We can solve the question using info given in the stem (about 73!) but I find it easier to use direct approach of trailing zeros.

Trailing zeros:
Trailing zeros are a sequence of 0's in the decimal representation (or more generally, in any positional representation) of a number, after which no other digits follow.

125000 has 3 trailing zeros;

The number of trailing zeros in the decimal representation of n!, the factorial of a non-negative integer n, can be determined with this formula:

$$\frac{n}{5}+\frac{n}{5^2}+\frac{n}{5^3}+...+\frac{n}{5^k}$$, where k must be chosen such that 5^(k+1)>n

It's more simple if you look at an example:

How many zeros are in the end (after which no other digits follow) of 32!?
$$\frac{32}{5}+\frac{32}{5^2}=6+1=7$$ (denominator must be less than 32, $$5^2=25$$ is less)
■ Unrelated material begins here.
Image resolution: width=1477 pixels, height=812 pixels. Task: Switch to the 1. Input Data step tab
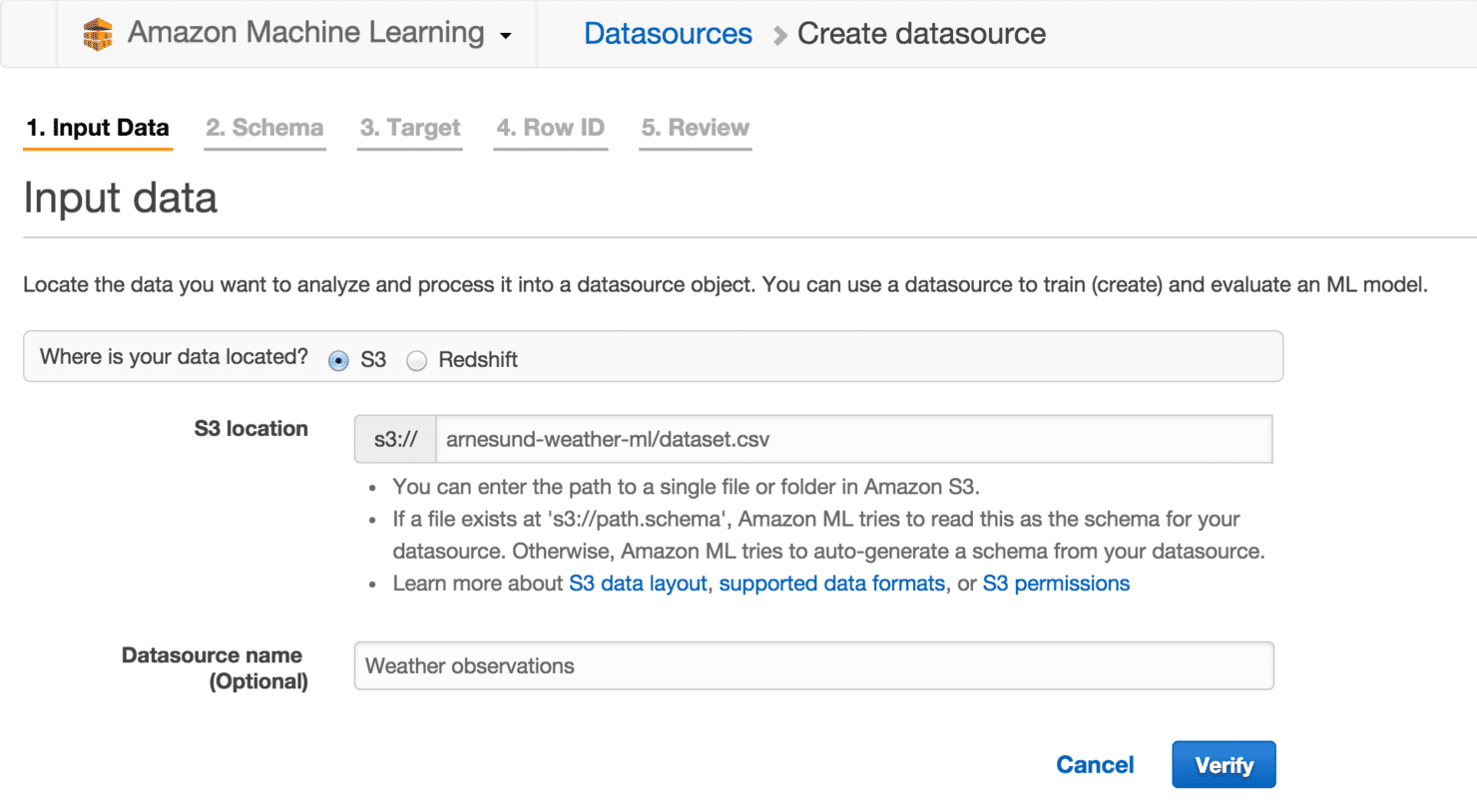coord(98,129)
So there are 7 zeros in the end of 32!

The formula actually counts the number of factors 5 in n!, but since there are at least as many factors 2, this is equivalent to the number of factors 10, each of which gives one more trailing zero.

BACK TO THE ORIGINAL QUESTION:

According to above 80! has $$\frac{80}{5}+\frac{80}{25}=16+3=19$$ trailing zeros (take only the quotient into account).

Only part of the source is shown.